The consensus was clear: while language and political framing may shift, particularly between regions like the US and the EU, ESG principles are becoming more embedded in how capital, talent, and partnerships are allocated. To remain effective, boards need to stay the course and adapt their language and methods to support this.
Dr Jefferiss said:
“The consensus in the room is that the science is still the science. And eventually, and at different paces, companies and countries will move in the right direction. Even if the label of ESG is dead or dying, at least in some parts of the world, we will sustain or resume our focus on ESG risks and risk management frameworks – they are here to stay.”
Frameworks like the ISSB Standards and national procurement standards are rapidly evolving. Companies must get ahead of compliance pressures by embedding sustainability into their core governance structures.
Speakers called for pragmatic, consistent regulatory frameworks that are actually deliverable, and support both innovation and sound, proportionate risk management without amplifying and creating onerous administrative and reporting burdens. Risk and regulation should be viewed by boards as a way of identifying opportunity.
Boards must account for demographic, geopolitical, and economic shifts – from energy insecurity in the Global South, to rising climate nationalism in the Global North. Their perspectives should not be skewed by their own climate context (e.g. in Europe). Climate resilience must be place-specific and culturally attuned. And moving forward, China will likely be a leader in global climate effort.
Narrative, clarity, and conviction are powerful in guiding companies through this uncertain terrain. That can mean holding the long view, even when the market calls for short-term results. Strong, inspirational leadership, grounded in realism, science and systems thinking, will enable companies to navigate the climate issue successfully.
Speakers discussed how boards should calibrate their responses in such an uncertain world.
Reflecting on this, Dr Jefferiss said:
“The answer from the room is a mix of intuition, conviction and leadership, supplemented with data wherever it’s available. There may need to be different framing depending on region – perhaps erring more towards resilience in the US, for example, while maintaining a kind of a moral focus on ESG in the EU.
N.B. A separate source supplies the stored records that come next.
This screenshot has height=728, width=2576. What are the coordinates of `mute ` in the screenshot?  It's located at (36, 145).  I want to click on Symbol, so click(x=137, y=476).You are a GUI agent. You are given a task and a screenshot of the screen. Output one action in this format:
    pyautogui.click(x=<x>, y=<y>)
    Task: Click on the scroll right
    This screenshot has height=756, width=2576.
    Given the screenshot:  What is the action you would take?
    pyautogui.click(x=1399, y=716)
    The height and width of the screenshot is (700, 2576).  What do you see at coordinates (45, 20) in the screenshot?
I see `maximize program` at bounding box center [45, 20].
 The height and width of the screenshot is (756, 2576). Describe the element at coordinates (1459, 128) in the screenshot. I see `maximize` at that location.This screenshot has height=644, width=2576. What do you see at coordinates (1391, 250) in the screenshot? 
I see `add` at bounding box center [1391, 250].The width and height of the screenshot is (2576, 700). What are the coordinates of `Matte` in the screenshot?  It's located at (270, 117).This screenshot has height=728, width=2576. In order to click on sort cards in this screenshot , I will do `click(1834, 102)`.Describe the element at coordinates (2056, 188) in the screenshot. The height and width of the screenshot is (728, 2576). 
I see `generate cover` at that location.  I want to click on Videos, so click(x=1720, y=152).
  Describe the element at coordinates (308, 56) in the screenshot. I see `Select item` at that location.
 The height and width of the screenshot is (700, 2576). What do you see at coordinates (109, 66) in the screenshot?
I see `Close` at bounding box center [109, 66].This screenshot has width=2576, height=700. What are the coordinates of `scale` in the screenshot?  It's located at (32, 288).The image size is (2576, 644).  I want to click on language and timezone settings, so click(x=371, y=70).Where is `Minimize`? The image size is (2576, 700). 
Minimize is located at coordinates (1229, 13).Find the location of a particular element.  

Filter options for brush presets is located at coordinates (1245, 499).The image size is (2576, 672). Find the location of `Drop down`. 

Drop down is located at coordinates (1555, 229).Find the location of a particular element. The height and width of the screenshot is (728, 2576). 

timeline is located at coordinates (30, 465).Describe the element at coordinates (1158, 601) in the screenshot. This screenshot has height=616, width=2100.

But ultimately, boards will need to make difficult, often value-driven choices, and that will require leadership – both leading within a company and leading stakeholders, by communicating clearly and consistently about the need to act.”
Conclusion
The conversation was energetic and wide-ranging, but there was a clear sense in the room that, again, climate/ESG risk and risk management frameworks are here to stay- even if the language and framing change.
The corporate climate transition will be tough, but it’s possible. To achieve it at speed and scale, some strategies are key: powerful, depoliticised narratives and framing, aligned with business and stakeholder values; proactive adaptation to evolving climate regulations, promoting innovation; localised, sector-specific strategy and attention to global dynamics; and clear, pragmatic and inspirational leadership.
As climate discourse grows increasingly contentious and complex, corporate and financial leaders must navigate a world of increasing climate risk, shifting stakeholder expectations, and geopolitical pressure. But climate risk is financial risk, and with the right understanding of the problem, boards can play a critical role in mitigation, action, and a just, global transition.